Vingt-six années se sont écoulées depuis le dernier album des Membranes. To Slay The Rock Pig était son nom. Tuons la bête immonde. C'était le siècle dernier, Thatcher menait l'Angleterre d'une main de fer, John Peel n'avait pas trépassé, les Membranes avaient réalisé six albums, une multitude de maxis et singles et John Robb, fondateur du groupe à la fin des années 70 et unique membre d'origine avait décidé de mettre fin à l'histoire des Membranes qui avait embrassé toutes les années 80 à défaut de les avoir embrasées.
Un groupe culte né dans le nord de l'Angleterre, à Blackpool, dont l'écho de leur musique a eu du mal à franchir la Manche. Un succès relatif mais une influence certaine, autant pour sa musique entre post-punk noisy et noise-rock barré (Albini enregistrera le 5ème album Kiss Ass... Godhead) que par l'attitude sans concession de John Robb. Son aura ne cessera de grandir après les Membranes de par ses nombreux écrits dans le Melody Maker, Sounds, Sunday Times et de très nombreux autres journaux, son propre webzine Louder Than War, la publication de livres dont Punk Rock: An Oral History et Death to Trad Rock, des participations à des émissions et documentaires télés, la production de disques et le management de groupes, bref, une crête connue et reconnue dans le paysage musical anglais et qui n'a rien perdu de sa vigueur.

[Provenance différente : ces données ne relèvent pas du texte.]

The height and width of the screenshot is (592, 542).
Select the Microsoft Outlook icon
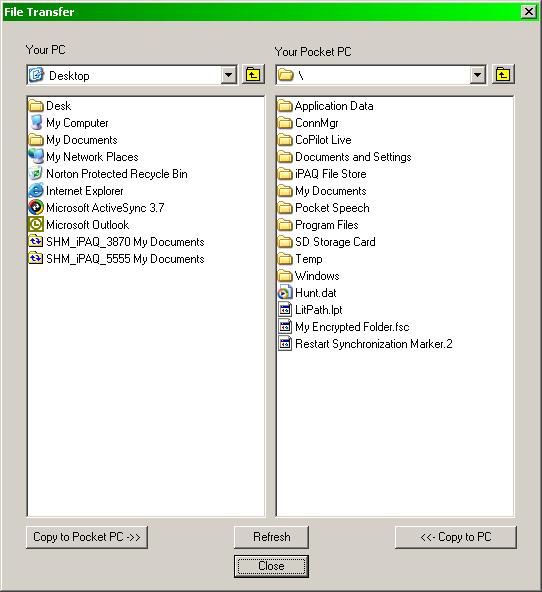(x=36, y=225)
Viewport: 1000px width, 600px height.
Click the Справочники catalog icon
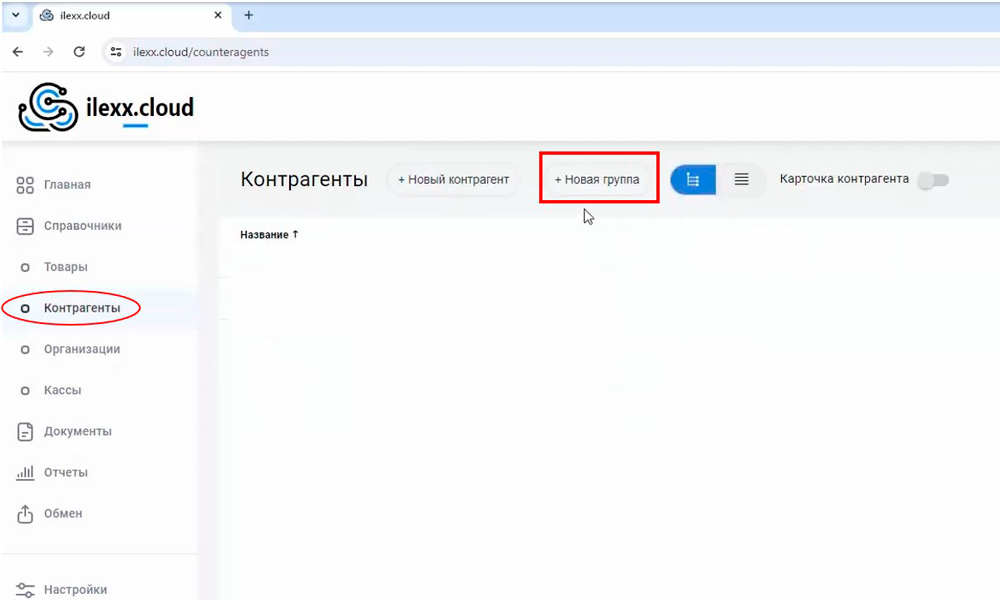(x=26, y=226)
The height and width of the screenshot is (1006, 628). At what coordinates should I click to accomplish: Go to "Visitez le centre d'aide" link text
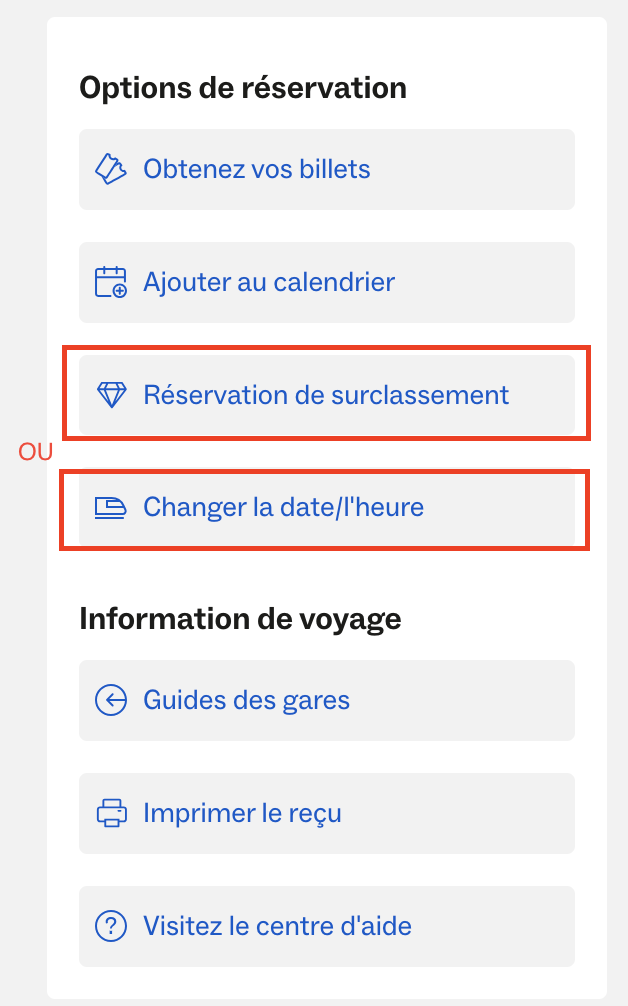click(x=277, y=926)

Car après tout cet énorme silence, Membranes signe le meilleur album de sa riche discographie. Ni plus ni moins. Matière noire et énergie de la même couleur, les lois de l'univers sont impénétrables comme sont inexplicables les destinées musicales. De son insatiable curiosité pour comprendre le monde qui l'entoure, John Robb et sa bande ont résumé en un album et plus d'une heure toute l'histoire du punk-rock anglais. Du grand big-band originel ouvrant l'album (The Universe Explodes Into A Billion Photons Of Pure White Light) au dernier titre (The Hum Of The Universe) avec un sample du père de John Robb mort pendant l'enregistrement de l'album, Membranes revisite tous les styles dans un élan aussi généreux que visionnaire. Bouillonnant et unitaire. Comme s'ils avaient réussi à englober tous les courants musicaux rencontrés pendant leur longue histoire, tout compris enfin et pris leur envol au-dessus de la mêlée.

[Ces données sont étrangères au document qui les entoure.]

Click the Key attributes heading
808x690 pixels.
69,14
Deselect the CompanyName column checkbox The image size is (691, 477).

Du post-punk avec le rôle centrale de la basse dans la conception des morceaux aux accents plus chaotiques et rageurs façon Birthday Party, du krautrock possédé qui met en transe au psychédélisme qui embrouille les perceptions (Magic Eye To See The Sky), de l'indie-rock plus mélodique au dub suintant sur plusieurs compos dont un grand In The Graveyard qui fait que tu ne sais plus où tu habites, Dark Matter/Dark Energy est un album extrêmement varié, riche d'idées, enchaînant les étapes comme une longue histoire tumultueuse et cohérente car les personnages ont beau évoluer, vieillir, se prendre des coups, ils savent désormais avec conviction où ils veulent aller.

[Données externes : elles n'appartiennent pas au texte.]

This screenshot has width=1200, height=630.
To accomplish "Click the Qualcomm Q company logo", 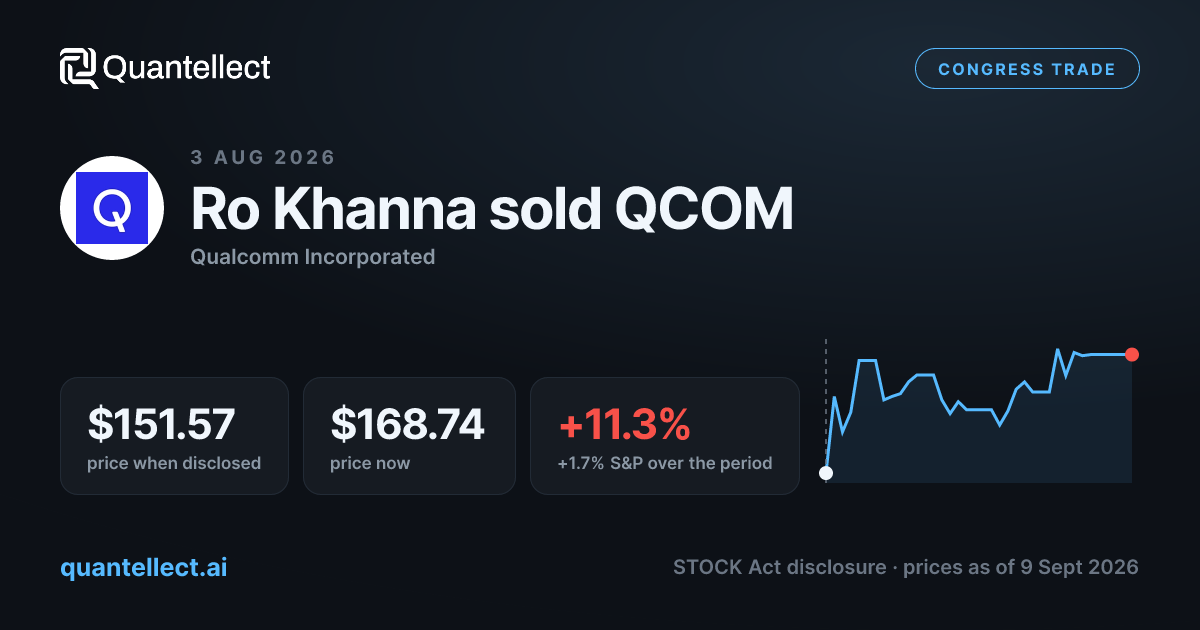I will (x=112, y=208).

Excepté un morceau ou deux qui font baisser la tension comme un plus dispensable 5776 (The Breathing Song) et sa voix vocodée, Dark Matter/Dark Energy regorge d'explosions (Do The Supernova, sorti en single un an plus tôt), de titres aliénants (Money Is Dust), d'atmosphères troublantes et planantes pour un album pensé et crée comme un tout, avec son fil conducteur, ses pics, ses respirations, ses enchaînements digne d'un scénario de film de la part de vieux briscards qui l'ont fait à l'ancienne pour mieux toiser les plus jeunes. Matière noire mais sacrément éclairée de l'intérieur. Nous ne sommes qu'une toute petite misérable poussière dans l'infini et Dark Matter/Dark Energy, une très belle fine particule qui fait tourner le monde un peu plus rond.